Paddy Chayefsky - Television

Television

He moved into television with scripts for Danger, The Gulf Playhouse and Manhunt.

Philco Television Playhouse producer Fred Coe saw the Danger and Manhunt episodes and enlisted Chayefsky to adapt the story It Happened on the Brooklyn Subway about a photographer on a New York subway train who reunites a concentration camp survivor with his long-lost wife. Chayefsky's first script to be telecast was a 1949 adaptation of Budd Schulberg's What Makes Sammy Run? for Philco.

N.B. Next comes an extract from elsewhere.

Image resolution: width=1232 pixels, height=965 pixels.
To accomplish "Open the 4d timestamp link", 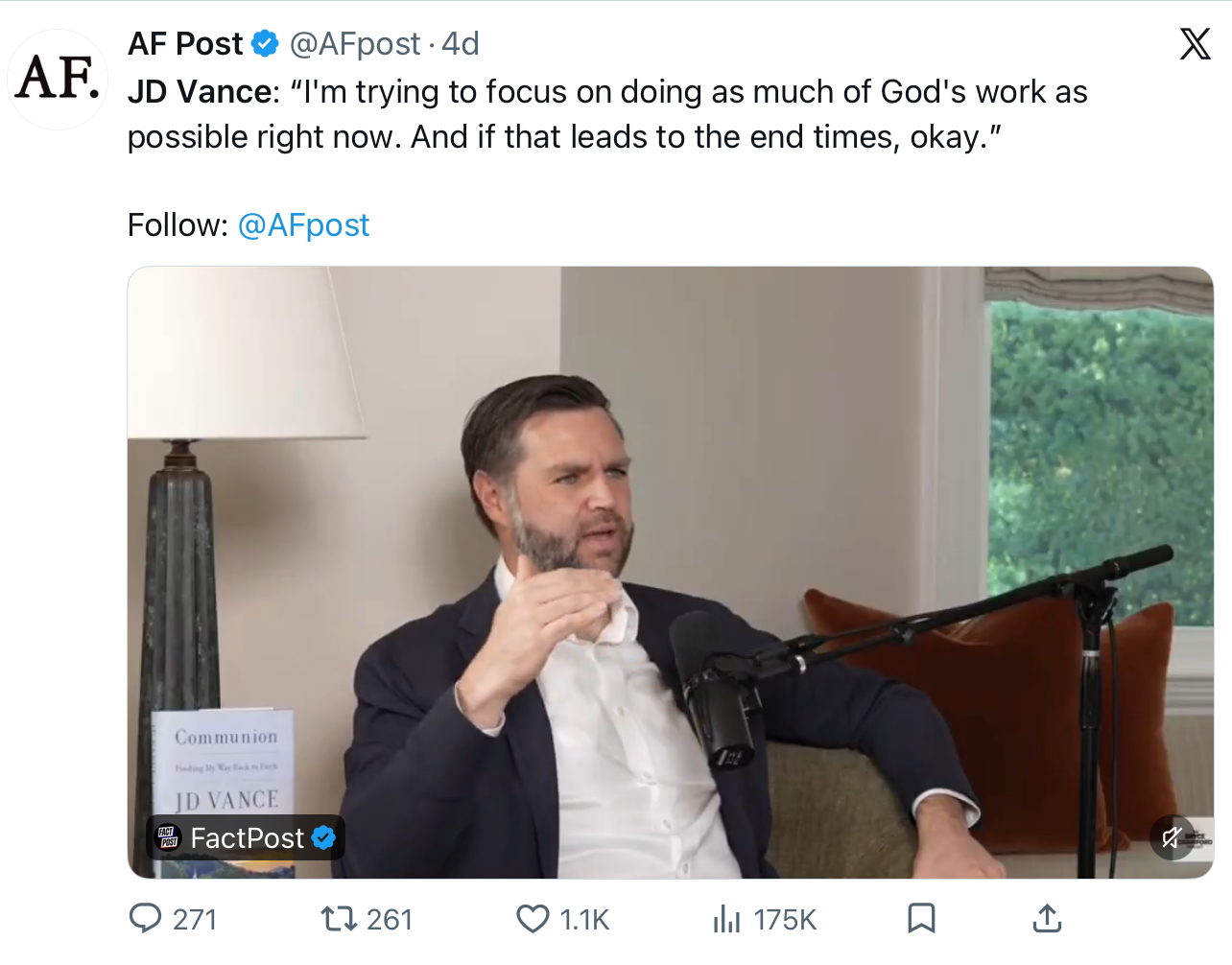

Since he had always wanted to use a synagogue as backdrop, he wrote Holiday Song, telecast in 1952 and also in 1954. He submitted more work to Philco, including Printer's Measure, The Bachelor Party (1953) and The Big Deal (1953). One of these teleplays, Mother (April 4, 1954), received a new production October 24, 1994 on Great Performances with Anne Bancroft in the title role. Curiously, original teleplays from the 1950s are almost never revived for new TV productions, so the 1994 production of Mother was a conspicuous rarity.

In 1953, Chayefsky wrote Marty, which was premiered on The Philco Television Playhouse, with Rod Steiger and Nancy Marchand. Marty is a poignant story of a decent, hard-working Bronx butcher, pining for the company of a woman in his life but despairing of ever finding true love in a relationship. Fate pairs him with a plain, shy schoolteacher named Clara whom he rescues from the embarrassment of being abandoned by her blind date in a local dance hall. The production, the actors and Chayefsky's naturalistic dialogue received much critical acclaim and influenced subsequent live television dramas. Chayefsky had a unique clause in his Marty contract that stated that only he could write the screenplay. Adapted into a 1955 film with Ernest Borgnine and Betsy Blair, it earned Academy Awards for Best Picture, Best Director (Delbert Mann) and Best Actor (Borgnine). Chayefsky won his first Best Screenplay Oscar for the movie.

Chayefsky's The Great American Hoax was broadcast May 15, 1957 during the second season of The 20th Century Fox Hour. This was actually a rewrite of his earlier Fox film, As Young as You Feel (1951) with Monty Woolley and Marilyn Monroe. The Great American Hoax was shown on the FX channel after Fox restored some The 20th Century Fox Hour episodes and telecast them under the new title Fox Hour of Stars beginning in 2002.